Mayors can't publicly tout their work to improve the city, then turn around and claim the records of that work are private. Well, they probably will, but now it might be a little harder for them to get away with it.
As the justices put it: "Clearly, any notion the report was not identified within the meaning of the FOIA cannot be seriously entertained."
This matter started on June 2, 2010, when Mayor Richard M. Daley announced at a press conference that he was moving dozens of police officers from desk to street duty to bolster the fight against violence and drug dealing. Desk-to-the-street announcements are right out of the original political playbook, but to emphasize this wasn't just his idea, Daley said the redeployments were recommended in an in-depth study by a group of professional consultants.
The mayor's speech was subsequently posted on YouTube and summarized in a news release on the city's website.
At the time—as now—a fierce debate was under way in Chicago about the best ways to cope with our deadly outbreaks of violence, including the most effective way to deploy police during a time of reduced budgets. So I thought it would be appropriate to see what else the consultants suggested. I sent the police department a FOIA request asking for a copy of all records generated by the study.
The city denied me, saying my request was too burdensome. I then submitted a narrower request asking only for a copy of the study itself. The city denied me again. This time I was told the study was exempt from disclosure under a loophole in the FOIA that allows public officials to keep records private if they're about preliminary or proposed policies—that is, ideas floated around before they're implemented.
I thought this was rather a curious excuse for keeping the report under wraps. Under the FOIA, records aren't exempt once they're "publicly cited and identified by the head of the public body"—you know, by figures like Daley.

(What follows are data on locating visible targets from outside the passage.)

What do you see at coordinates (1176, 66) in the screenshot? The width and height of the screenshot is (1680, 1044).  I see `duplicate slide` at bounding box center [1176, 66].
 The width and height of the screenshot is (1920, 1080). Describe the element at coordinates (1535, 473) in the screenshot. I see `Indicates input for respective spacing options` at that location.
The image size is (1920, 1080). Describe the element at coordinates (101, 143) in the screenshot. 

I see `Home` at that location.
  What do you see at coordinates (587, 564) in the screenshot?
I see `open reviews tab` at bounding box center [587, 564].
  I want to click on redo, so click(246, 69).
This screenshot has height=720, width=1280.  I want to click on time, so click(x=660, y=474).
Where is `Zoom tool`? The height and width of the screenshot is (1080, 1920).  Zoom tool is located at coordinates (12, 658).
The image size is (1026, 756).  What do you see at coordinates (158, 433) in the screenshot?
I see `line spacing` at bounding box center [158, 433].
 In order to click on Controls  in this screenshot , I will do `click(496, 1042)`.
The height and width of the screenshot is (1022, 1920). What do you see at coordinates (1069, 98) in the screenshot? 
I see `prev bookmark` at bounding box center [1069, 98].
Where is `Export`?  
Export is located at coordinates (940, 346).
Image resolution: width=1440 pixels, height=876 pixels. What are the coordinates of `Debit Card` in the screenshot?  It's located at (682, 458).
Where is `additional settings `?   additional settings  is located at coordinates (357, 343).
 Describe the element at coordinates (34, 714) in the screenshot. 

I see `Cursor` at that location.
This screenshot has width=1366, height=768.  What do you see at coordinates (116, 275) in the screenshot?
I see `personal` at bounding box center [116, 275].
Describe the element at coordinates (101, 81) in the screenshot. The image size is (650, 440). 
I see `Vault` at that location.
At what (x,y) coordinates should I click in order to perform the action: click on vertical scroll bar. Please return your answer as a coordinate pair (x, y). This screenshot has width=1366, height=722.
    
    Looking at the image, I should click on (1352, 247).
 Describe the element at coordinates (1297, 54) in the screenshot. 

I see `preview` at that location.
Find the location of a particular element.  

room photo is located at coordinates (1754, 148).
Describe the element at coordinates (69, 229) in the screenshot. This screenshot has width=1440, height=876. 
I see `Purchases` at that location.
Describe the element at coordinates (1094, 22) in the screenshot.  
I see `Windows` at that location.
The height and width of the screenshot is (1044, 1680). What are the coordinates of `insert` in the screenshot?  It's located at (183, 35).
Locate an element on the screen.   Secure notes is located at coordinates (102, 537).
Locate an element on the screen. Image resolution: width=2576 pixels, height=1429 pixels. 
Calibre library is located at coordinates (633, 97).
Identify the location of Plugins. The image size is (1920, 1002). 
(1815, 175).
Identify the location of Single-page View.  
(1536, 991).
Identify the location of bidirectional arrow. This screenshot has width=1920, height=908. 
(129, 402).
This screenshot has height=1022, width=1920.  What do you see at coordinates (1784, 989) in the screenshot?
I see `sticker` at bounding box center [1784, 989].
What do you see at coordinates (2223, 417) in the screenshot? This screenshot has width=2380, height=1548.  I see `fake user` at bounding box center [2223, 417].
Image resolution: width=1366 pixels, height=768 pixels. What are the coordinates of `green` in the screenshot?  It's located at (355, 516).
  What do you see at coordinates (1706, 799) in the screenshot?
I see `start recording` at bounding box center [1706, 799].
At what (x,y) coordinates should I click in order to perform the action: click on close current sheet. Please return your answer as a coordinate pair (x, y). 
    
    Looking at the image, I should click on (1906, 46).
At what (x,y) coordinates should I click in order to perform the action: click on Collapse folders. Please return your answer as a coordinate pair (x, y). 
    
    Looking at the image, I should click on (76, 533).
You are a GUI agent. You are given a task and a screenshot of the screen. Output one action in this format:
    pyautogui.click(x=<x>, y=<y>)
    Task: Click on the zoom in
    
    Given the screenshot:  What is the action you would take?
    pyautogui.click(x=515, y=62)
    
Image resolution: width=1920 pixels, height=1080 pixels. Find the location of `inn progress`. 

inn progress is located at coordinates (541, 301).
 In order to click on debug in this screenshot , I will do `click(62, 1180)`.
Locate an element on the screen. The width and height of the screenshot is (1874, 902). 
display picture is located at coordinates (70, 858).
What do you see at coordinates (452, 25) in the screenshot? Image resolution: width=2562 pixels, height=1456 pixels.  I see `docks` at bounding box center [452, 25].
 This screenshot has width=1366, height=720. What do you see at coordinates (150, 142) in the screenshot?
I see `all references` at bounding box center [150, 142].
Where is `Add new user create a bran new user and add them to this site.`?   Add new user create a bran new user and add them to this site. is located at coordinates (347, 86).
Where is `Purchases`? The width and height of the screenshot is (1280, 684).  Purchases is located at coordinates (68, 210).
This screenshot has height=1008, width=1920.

In 2011, with the pro bono help of Professor John Elson and students from the Northwestern School of Law, I sued the city over this and other FOIA rejections.
By then Emanuel had moved onto the fifth floor of City Hall vowing a new era of reform and openness. But it didn't extend to my lawsuit. The mayor continued to instruct city lawyers to fight the release of the 2010 police-staffing report, perhaps because of the precedent it might set to let the public get a glimpse of it.
Last year the city scored a victory when Cook County Judge Franklin U. Valderrama ruled that the study was exempt. It was an interesting decision: the judge agreed with the city that the superintendent of police, and not the mayor, is officially the head of the police department. Since the police superintendent hadn't spoken publicly about the study, the city didn't have to show it to the public.
If you're confused, you're not the only one.
The argument was so tenuous that the city abandoned it by the time the case reached the Illinois Appellate Court. That didn't stop the appellate justices from shooting it down anyway, just in case "this issue may arise in the future." The court confirmed what some of us recognized all along: "the mayor, as the chief executive officer of the City of Chicago, is, by definition, the head of the public body at issue." In other words, the mayor runs things around here.
The case then came down to the definition of "cite" and "identify." It wasn't quite like Bill Clinton's attempt to question what the meaning of "is" is, but city attorneys did argue that Mayor Daley didn't actually "cite" anything, since he only made general references to a "study" and a "report," which might be two different things. They also claimed that I hadn't specified which one I wanted a copy of.
The Illinois Appellate Court rejected this argument down too. Citing such authorities as the Merriam-Webster online dictionary and the two-page transcript of Daley's 2010 speech, the justices ruled that "we find the mayor's repeated references to the report in the press conference satisfy both the definition of 'cite' and 'identify.'"
They also noted that "the City knew exactly which report" I was asking for, since city officials had referred to it when they first denied my FOIA request back in 2010.
In short, Mayor Daley cited the report in public, so it's a public document that citizens can access under the FOIA.
For almost three years, though, Mayors Daley and Emanuel both battled to keep the public from seeing a study about the use of public resources.
The Emanuel administration now has 21 days to decide whether to continue the fight. It will be a good indication of the mayor's interest in letting the public see what sort of transparency he's got in mind.